It is not always easy to discover what career path is best to follow for each individual, especially for college-age students. The newly created Pathways Center at Waynesburg University, however, recently started utilizing a program to assist students in finding their vocation.
Focus 2 Career is a program consisting of several assessments and tools students can use to help determine what may be a good career or vocational fit for them. Any university student or alumnus can create an account on the program and take the assessments through Waynesburg University.
Sarah Bell, career development specialist, said students can choose to take a number of assessments through the program, depending on what they are hoping to learn about themselves.
“One of the primary features of Focus 2 Career is that it assesses career and vocation and where students could go with their career path,” Bell said. “I see this as something that’s particularly useful for students who are exploring or undecided or who are up in the air or considering changing their major, because the different assessments look at different things.”
Students have the option to combine the assessments they take to see potential career options that may be in tune with the student’s skills, values and interests, according to the assessments. Bell stressed that these suggestions should not be considered the only choices, but are simply helpful guides for students exploring different options.
“It’s not meant to be a test that determines what you should do for the rest of your life,” Bell said. “It’s just to give you suggestions and point you in a direction.”

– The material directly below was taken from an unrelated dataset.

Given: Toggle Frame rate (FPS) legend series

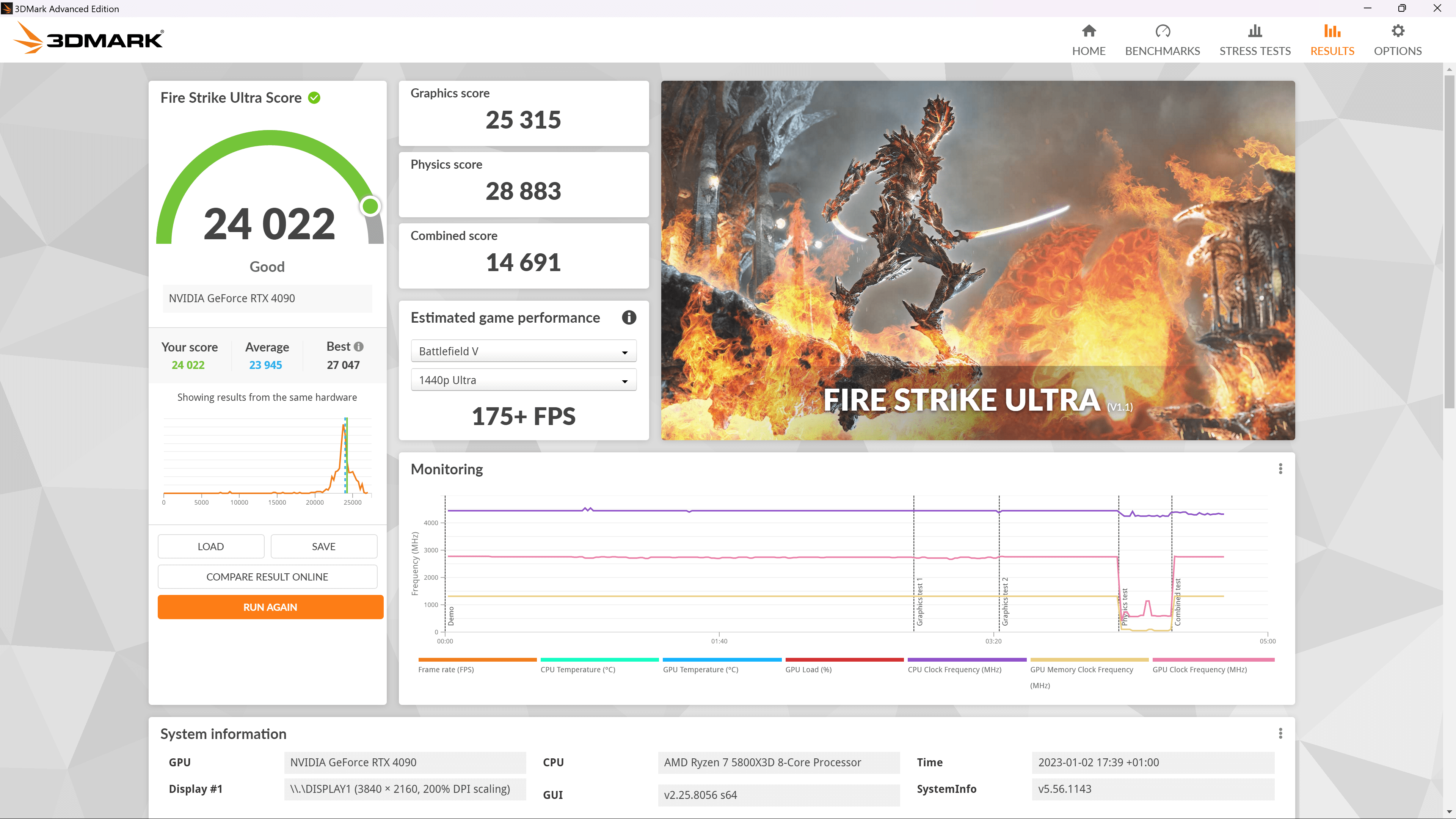Looking at the screenshot, I should pyautogui.click(x=446, y=669).
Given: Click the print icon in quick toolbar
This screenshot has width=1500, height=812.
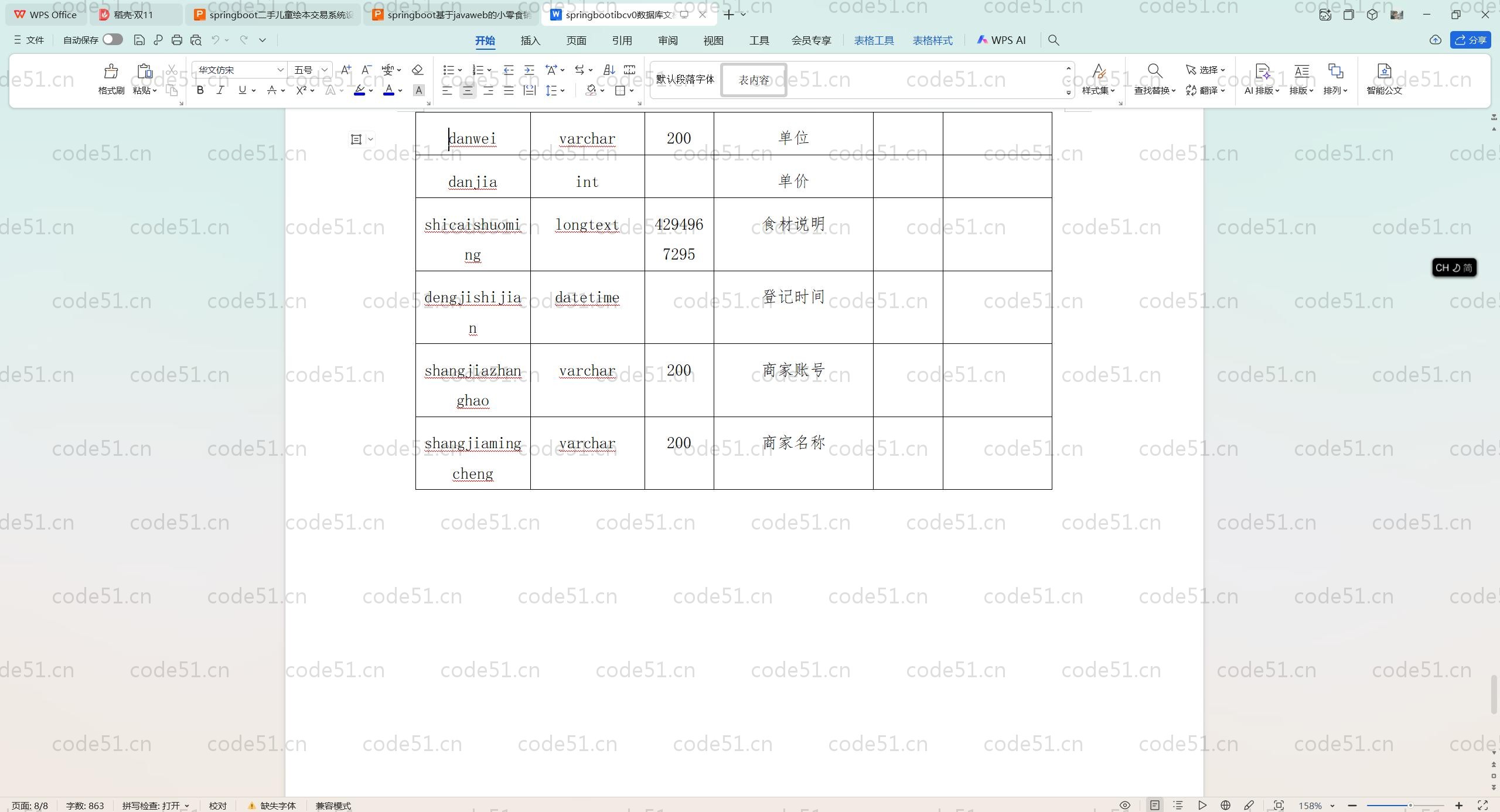Looking at the screenshot, I should click(x=177, y=40).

Focus 2 Career has already been utilized by some students on campus and a few faculty members are even assigning the assessments in their classes.
In addition to utilizing the assessments for students who request career counseling, Chaley Knight, Waynesburg University counselor, also uses it in the career and life planning course she teaches.

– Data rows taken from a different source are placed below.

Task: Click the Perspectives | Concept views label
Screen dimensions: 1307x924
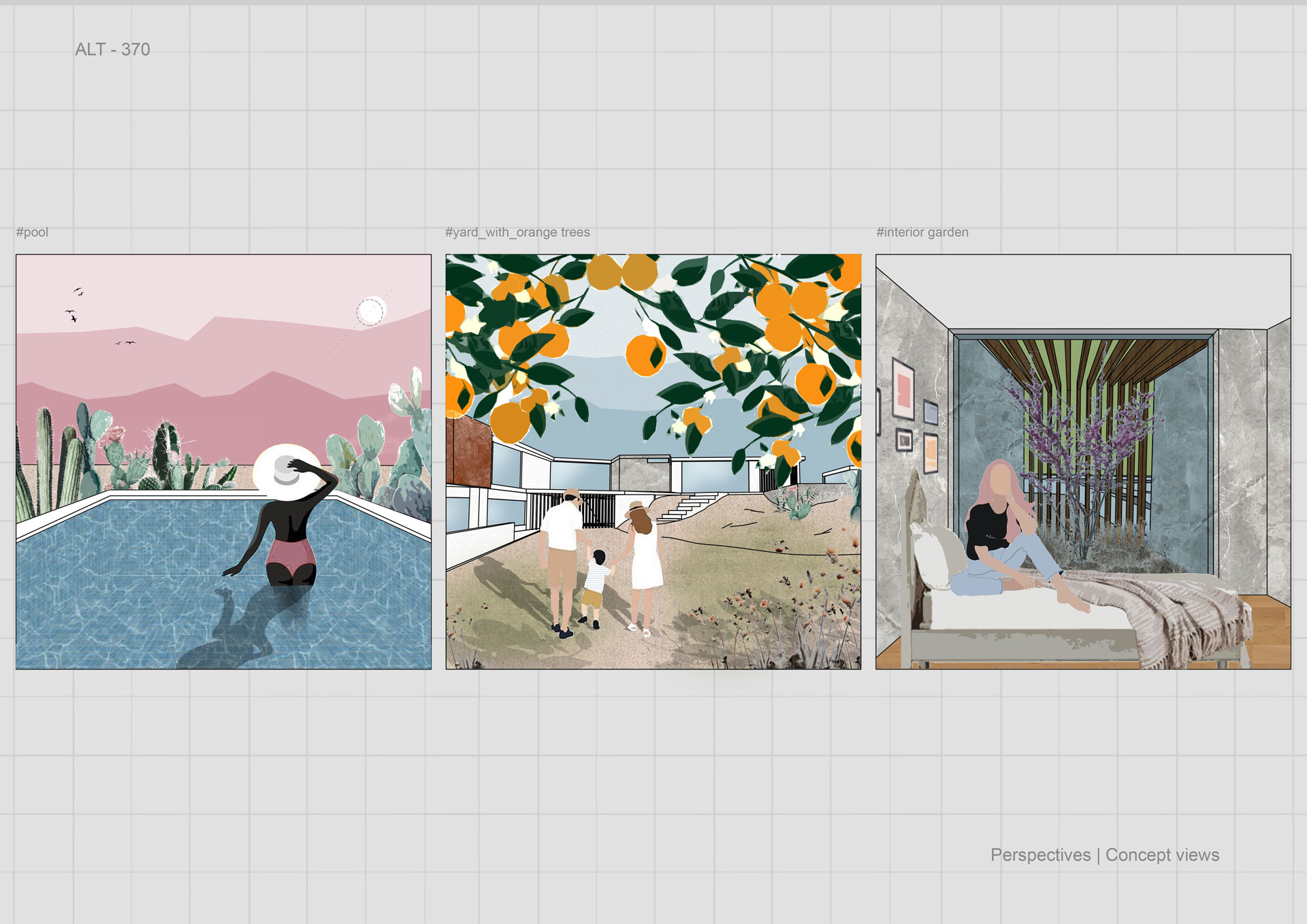Action: [x=1104, y=855]
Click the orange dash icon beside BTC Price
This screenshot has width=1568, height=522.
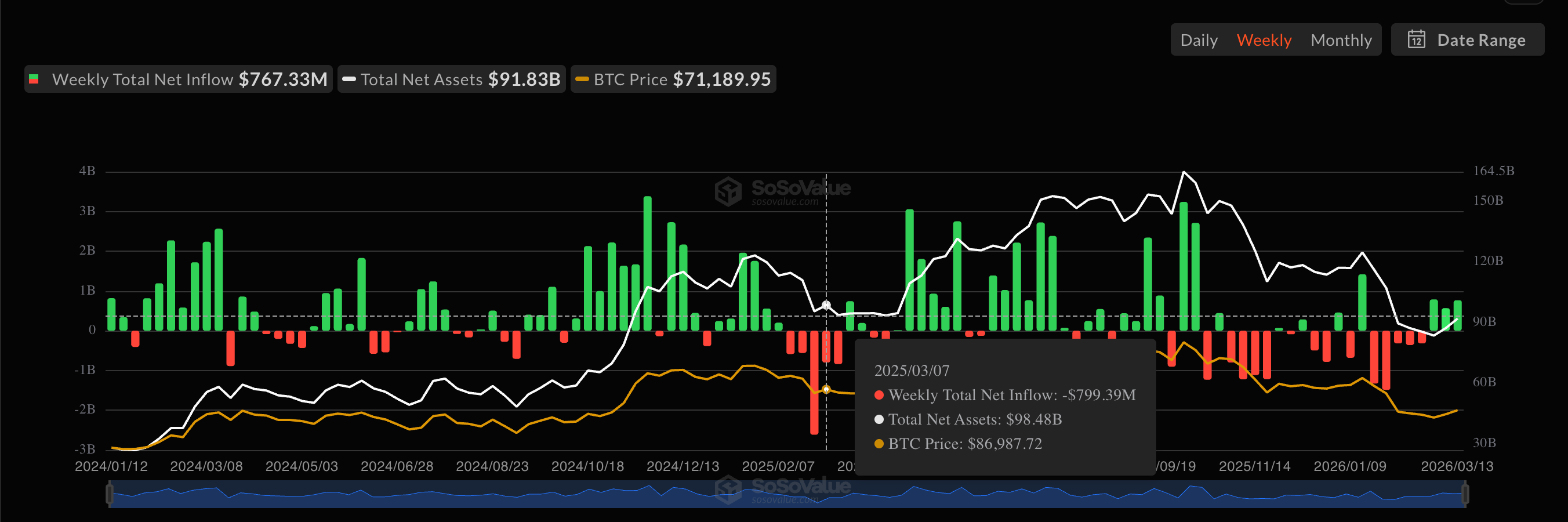(583, 79)
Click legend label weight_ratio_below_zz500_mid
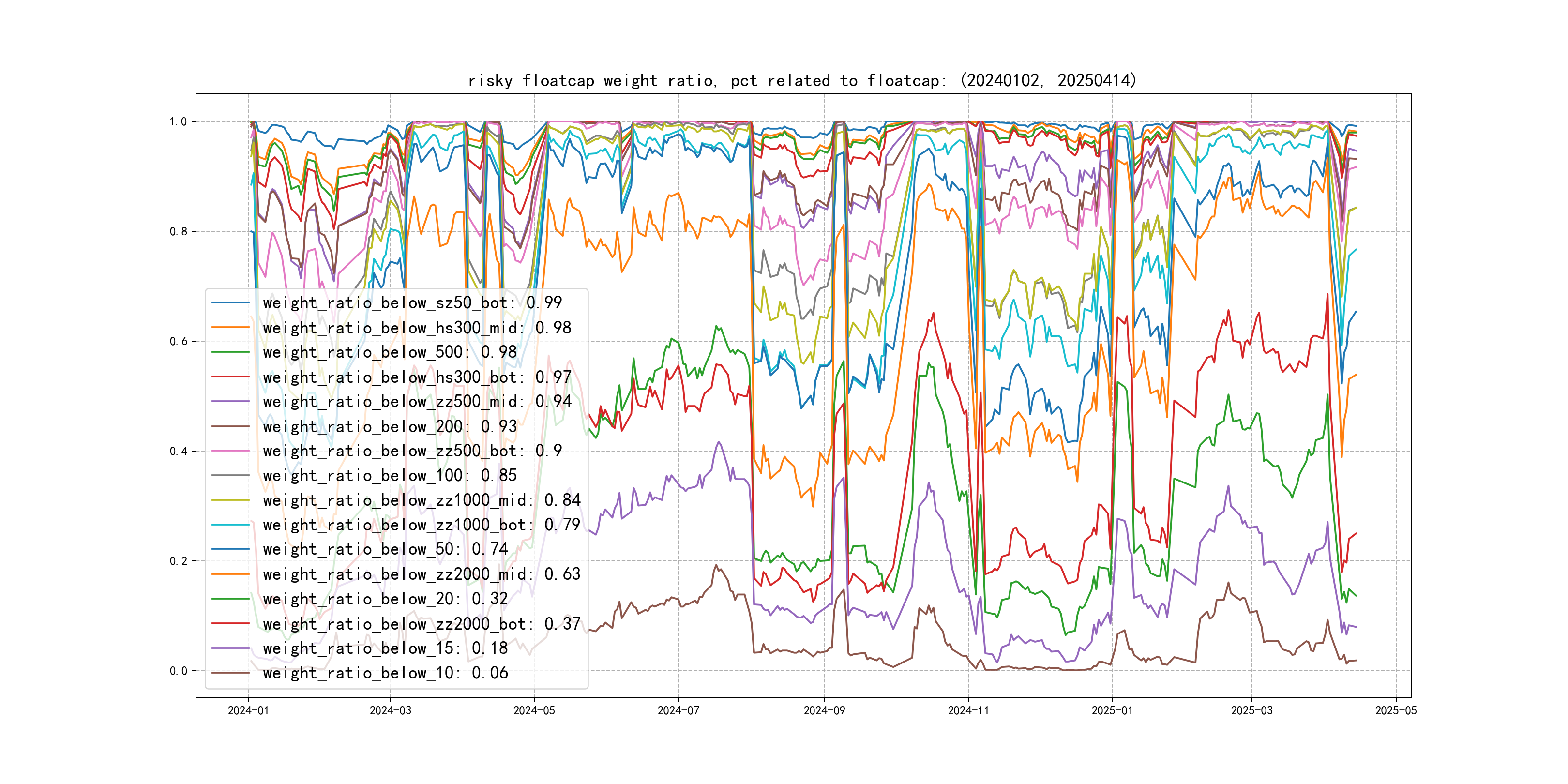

“Students have been able to identify how specific skills they have can show up in a variety of different majors,” Knight said. “Students have gained clarity and direction through the use of this program, but more importantly I believe they have been given confirmation that their gifts and abilities matter.”
Knight said that, although the assessments can give great insight into possible vocation and career options, students should go over the results of the assessments with a counselor to get the most from the program.

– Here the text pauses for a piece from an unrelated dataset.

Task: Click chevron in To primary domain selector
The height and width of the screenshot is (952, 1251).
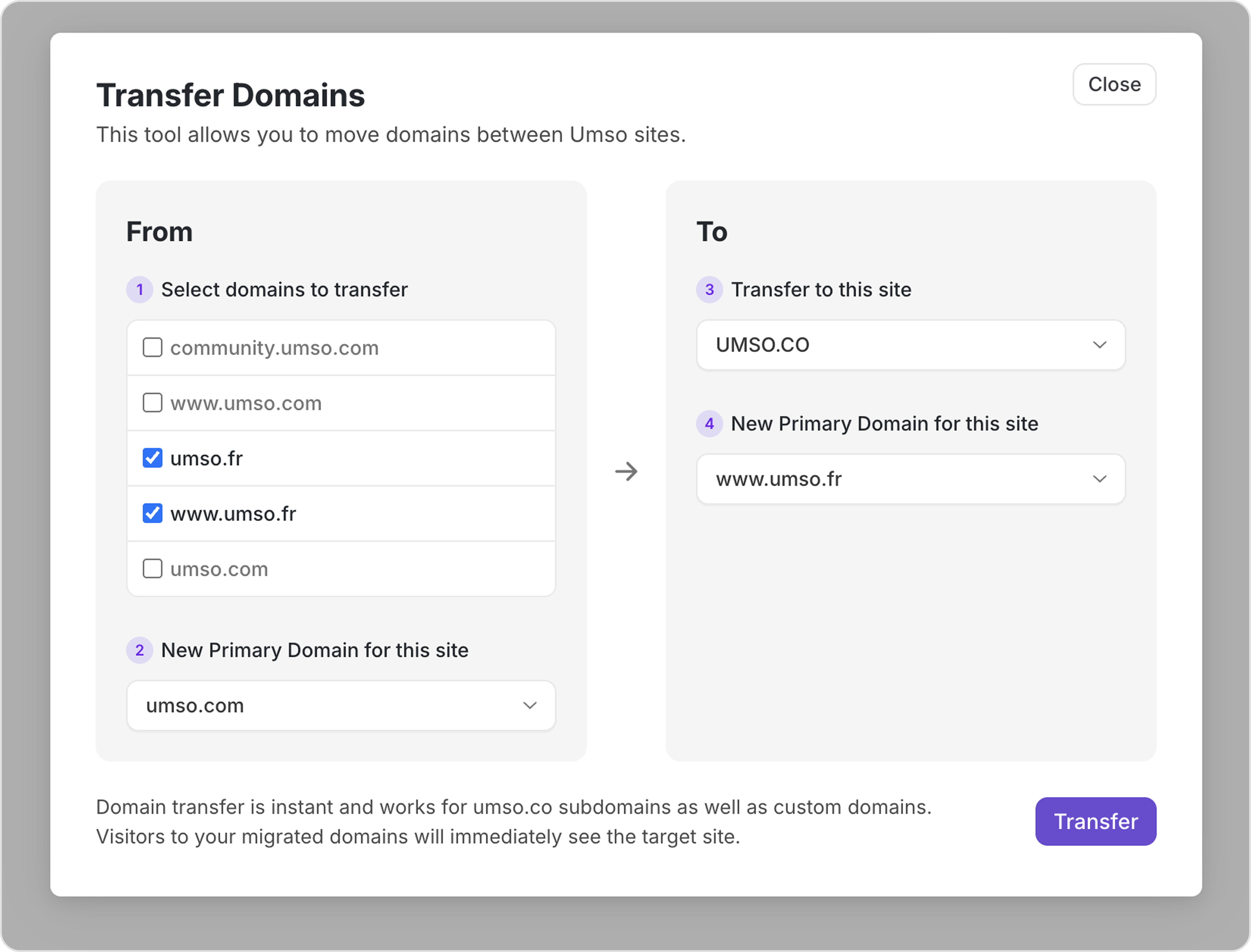Action: click(x=1100, y=479)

“This program is a ‘tool.’ It can help students access their innate gifts, abilities, and values, but the program alone will only help a student so much,” Knight said.
Bell said faculty advisors can greatly benefit their students through the program, especially if a student is feeling out of place in the major they chose. Through the assessments, they can continue to search for their vocation, which should be something they enjoy.
“A vocation is not just a career, it’s something that you’re passionate about, that you are willing to live out each day,” Bell said. “Something that you really want to do, not just something that you’re good at.”
Students were sent the access code for the university network on the program to their school emails in November.
Bell hopes the number of students on campus who use the program will continue to increase. Eventually, she said, the university may extend the assessments to community members, such as high school students. For now, though, they are focussed on providing the service to students and alumni.